**SEZIONE DI TESTO:**
#####

Oggi sempre di più le persone intendono il “karma” come una restituzione al proprietario di un’azione svolta (sia positiva o negativa). Sempre più spesso viene menzionata la frase “tanto il Karma restituisce tutto”, o ancora “Ci penserà il karma…” frasi pronunciate con estrema leggerezza e superficialità, al limite della speculazione filosofica nel quale il “senso comune” delle persone circa il Karma è quasi come una richiesta di vendetta per un torto subito. A volte le persone che si sentono offese da un destino crudele esclamano “perché proprio io!” o ancora “cosa ho fatto per meritarmi questo?”
Nell’attualità la parola Karma è spesso utilizzata, ma ben pochi ne conoscono il vero senso e tutte le implicazioni.
Perché le sventure colpiscono le brave persone è una domanda che può presentarsi spesso alla nostra mente quando vediamo persone virtuose vittime di dolorose avversità. Il “problema del male” è stato per secoli il tormento di teologi e pensatori occidentali. In sintesi il problema è questo: perché nel mondo esiste il male nonostante la presenza di un Dio onnipotente?
Le Scritture vediche forniscono una chiara spiegazione del problema del male. Spiegano che il male ci colpisce a causa delle nostre cattive azioni. Si chiama karma, ma quando la sofferenza che ci spetta ci raggiunge, abbiamo già dimenticato gli errori del passato. Di qui lo sfogo indignato: “Perché proprio io?”
IL KARMA NON È DEL TUTTO SCONOSCIUTO
Raffaele entra in casa e vede una brutta bruciatura sulla mano destra di suo padre. Impressionato grida: “Papà, cosa ti è successo? Una mattina di buon’ora la signora Carla chiama il medico di famiglia. “Dottore, mi fa molto male lo stomaco.” Il dottore chiede subito: “Che cosa ha mangiato a cena ieri sera?” Renato ha difficoltà respiratorie. Dopo averlo esaminato, il dottore chiede: “A che età ha cominciato a fumare?”*
Questi semplici incidenti di tutti i giorni comportano l’accettazione di un’idea simile al concetto di karma. Vedendo un particolare effetto desideriamo conoscerne le cause. La legge del karma sancisce proprio questo: ad ogni azione corrisponde una reazione. La legge del karma è simile alla terza legge di Newton, ma ne differisce perché coinvolge non il livello fisico, bensì piani più sottili, relativi a poteri superiori e alla giustizia cosmica. Tuttavia, come la legge di Newton non è un atto di fede ma un principio della fisica, così la legge del karma è un principio inerente a una scienza di dimensioni più elevate.

#####

Record estratti da una raccolta
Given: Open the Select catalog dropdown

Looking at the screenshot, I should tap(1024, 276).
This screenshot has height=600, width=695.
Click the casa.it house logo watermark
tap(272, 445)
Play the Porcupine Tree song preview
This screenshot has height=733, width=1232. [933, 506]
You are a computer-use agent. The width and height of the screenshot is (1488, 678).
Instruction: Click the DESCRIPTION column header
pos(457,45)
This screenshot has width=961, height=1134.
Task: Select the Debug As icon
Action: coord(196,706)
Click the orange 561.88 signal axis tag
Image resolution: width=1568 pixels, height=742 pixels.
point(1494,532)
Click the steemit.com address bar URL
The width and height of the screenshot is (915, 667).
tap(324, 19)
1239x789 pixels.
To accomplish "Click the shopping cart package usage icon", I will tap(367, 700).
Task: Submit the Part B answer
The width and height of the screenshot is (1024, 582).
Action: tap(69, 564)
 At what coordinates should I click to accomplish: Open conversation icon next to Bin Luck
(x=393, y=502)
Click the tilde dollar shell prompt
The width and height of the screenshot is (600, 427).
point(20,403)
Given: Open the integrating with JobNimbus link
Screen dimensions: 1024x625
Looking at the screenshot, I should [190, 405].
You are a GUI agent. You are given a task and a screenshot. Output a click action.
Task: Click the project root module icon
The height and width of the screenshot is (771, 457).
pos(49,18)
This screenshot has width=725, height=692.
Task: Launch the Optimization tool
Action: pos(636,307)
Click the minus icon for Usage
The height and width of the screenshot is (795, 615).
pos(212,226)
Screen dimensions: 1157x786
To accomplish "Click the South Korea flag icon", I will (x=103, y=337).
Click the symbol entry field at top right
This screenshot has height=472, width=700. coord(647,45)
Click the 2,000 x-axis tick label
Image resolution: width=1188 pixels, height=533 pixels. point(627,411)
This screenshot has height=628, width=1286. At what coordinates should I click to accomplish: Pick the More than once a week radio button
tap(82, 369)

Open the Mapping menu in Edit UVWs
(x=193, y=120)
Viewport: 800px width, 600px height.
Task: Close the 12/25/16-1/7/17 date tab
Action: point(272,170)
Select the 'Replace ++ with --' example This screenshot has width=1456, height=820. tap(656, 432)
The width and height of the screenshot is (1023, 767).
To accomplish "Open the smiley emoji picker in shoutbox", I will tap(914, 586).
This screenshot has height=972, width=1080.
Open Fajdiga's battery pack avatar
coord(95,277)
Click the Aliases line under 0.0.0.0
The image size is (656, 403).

#####

**ATTIVITÀ RICHIESTE:**
A. Nel testo sul karma, sotto il titolo «IL KARMA NON È DEL TUTTO SCONOSCIUTO», elenca i nomi propri delle persone che compaiono negli episodi di vita quotidiana.
B. Prosegui il testo sul karma a partire dalla sua ultima frase.

**SOLUZIONI DEGLI ESERCIZI:**
A. Raffaele, Carla, Renato

B.
IL MISTERO DEL MONDO
Il karma è una spiegazione semplice, logica e soddisfacente delle sofferenze, ma spesso la nostra esperienza non sembra confermarla. Politici corrotti realizzano fortune senza essere puniti, criminali vivono come straricchi boss della malavita, loschi uomini d’affari guadagnano fortune in modo illecito, ma vengono considerati uomini di successo dei nostri tempi. Viceversa, onesti sostenitori della verità sono messi in disparte, innocenti vengono puniti e l’uomo onesto langue nella miseria. Dov’è la giustizia?
LA REINCARNAZIONE È ALLA BASE DI UNA GIUSTIZIA PERFETTA
Una parte essenziale nella spiegazione vedica delle apparenti contraddizioni del karma è la reincarnazione. Il primo punto da comprendere è che siamo eterni, la nostra esistenza non comincia con la nascita e non finisce con la morte. Nella Bhagavad Gita il signore Supremo, Krishna, dice che come una persona lascia gli abiti usati e vecchi per indossarne di nuovi, così noi anime lasciamo vecchi corpi inutili e ne prendiamo di nuovi al momento della morte.
Verso 22 del capitolo 2 della Bhagavad Gita “Sintesi della Bhagavad Gita”:
वासांसि जीर्णानि यथा विहाय नवानि गृह्णाति नरोऽपराणि |
तथा शरीराणि विहाय जीर्णान्यन्यानि संयाति नवानि देही || 22||
“Come una persona indossa vestiti nuovi e lascia quelli usati, così l’anima si riveste di nuovi corpi materiali abbandonando quelli vecchi e inutili”.
Questa è la reincarnazione.
Noi anime, in quanto principi attivi dei corpi, siamo responsabili di tutte le nostre azioni, buone o cattive, perciò dobbiamo riceverne i frutti, o in questa vita o in una successiva. Le grandi sofferenze di una persona che appare virtuosa sono dunque il risultato di attività malvagie compiute nelle vite precedenti. Viceversa, una persona malvagia può godere ora di una temporanea prosperità grazie alle buone azioni compiute nel passato.
LE BRAVE PERSONE POSSONO ESSERE COLPITE DALLE SVENTURE?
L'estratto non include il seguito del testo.